Unlocking the economic benefits of geospatial data & maps

Ordnance Survey Ireland (OSi) has launched a new online mapping service that helps to unlock Ireland’s vast reserves of geospatial data.  Called GeoHive, this free web app is expected to support the recovery of the Irish economy and pave the way for public and private sector organisations to save millions of Euros.

GeoHive provides a single portal to 142 layers of geospatial data from 35 public sector organisations

 

Users can create and share meaningful maps of Ireland, for free, using any PC, laptop or mobile device

The solution presents trusted information to support decisions about new investments in Ireland

The Challenge

OSi is in no doubt of the incredible value that geospatial data can deliver for the Irish economy. In 2013 it commissioned an Economic Assessment of Ireland’s Geospatial Industry, which concluded that better use of location-based information could lead to annual cost savings of €82m in the public sector, time savings with an economic value of €279m and competition benefits of €104m. Inspired by these findings, OSi decided to take a lead in making Ireland’s vast geospatial data resources more widely available via the Internet.

The national mapping organisation already had an online map viewer, which attracted over 1.5 million unique visitors a year. However, the technology behind this web service was becoming out dated and couldn’t deliver digital cartography to tablet and mobile devices. OSi therefore launched an ambitious project to replace its existing map viewer with a new online portal that would improve the user experience, as well as make third party, public sector data easily accessible from a single location.

“ArcGIS has enabled OSi to deliver a service that has the potential to really boost the value of geospatial data to the Irish economy.”

Colin Bray, chief executive, Ordnance Survey Ireland

The Solution

A long-standing user of Esri geographic information system (GIS) technology, OSi worked closely with Esri Ireland to completely redevelop and modernise its online mapping capability, using Esri’s ArcGIS platform. Named GeoHive (www.geohive.ie), the new, free-to-use web service now delivers significantly enhanced facilities for users, including a new ‘make your map’ capability. “For the first time, users can access current and historical OSi maps on their mobile phones and tablets, whenever they need them,” explains Hugh Mangan, general manager of business and marketing, OSi. “GeoHive also gives users the ability to create maps in a much simpler way, save them and share them instantly with colleagues using any device.”
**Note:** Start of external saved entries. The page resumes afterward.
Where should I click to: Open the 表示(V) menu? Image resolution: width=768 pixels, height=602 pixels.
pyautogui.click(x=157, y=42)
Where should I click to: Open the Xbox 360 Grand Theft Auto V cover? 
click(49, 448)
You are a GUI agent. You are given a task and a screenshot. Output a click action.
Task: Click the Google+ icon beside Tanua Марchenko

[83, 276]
Most importantly, GeoHive combines OSi mapping with data from a wide range of public sector partners, to create an authoritative national Spatial Data Infrastructure. “GeoHive is a classic portal, in that it provides an access point to lots of existing sets of spatial data that have already been published,” Mangan says. “However, it is unique in Ireland in the way that it combines over 142 layers of third party data from 35 public sector bodies and presents them seamlessly to the end user from a single site.”

“GeoHive also gives users the ability to create maps in a much simpler way, save them and share them instantly with colleagues using any device.”
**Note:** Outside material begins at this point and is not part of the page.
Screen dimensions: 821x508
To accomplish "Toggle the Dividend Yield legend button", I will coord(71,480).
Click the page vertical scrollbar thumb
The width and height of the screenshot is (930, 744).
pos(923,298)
Hugh Mangan – general manager of business and marketing, OSi

The Benefits

Launched on 3rd November 2015 by Ireland’s Minister for Communications, Energy and Natural Resources, GeoHive is now enabling OSi to achieve its aspirations. The online portal delivers:

 Greater access to geospatial information

With the development of GeoHive, OSi is now able to expose many more individuals and organisations to the vast reservoirs of geospatial data that exist in Ireland. From one single website, users can combine and layer different data sets against the background of up-to-date OSi maps, to uncover fresh insight into situations and easily share that information using mobile devices.

Trusted evidence to support investment decisions

It is anticipated that GeoHive will help to encourage new investments in Ireland, supporting the recovery of the Irish economy. For example, an industry story map, included in GeoHive, shows information about the working population, skills, infrastructure and transportation. “If a business owner is considering opening a new office or factory in Galway, GeoHive presents all the information that they need to help them understand the area and make informed decisions,” Mangan says.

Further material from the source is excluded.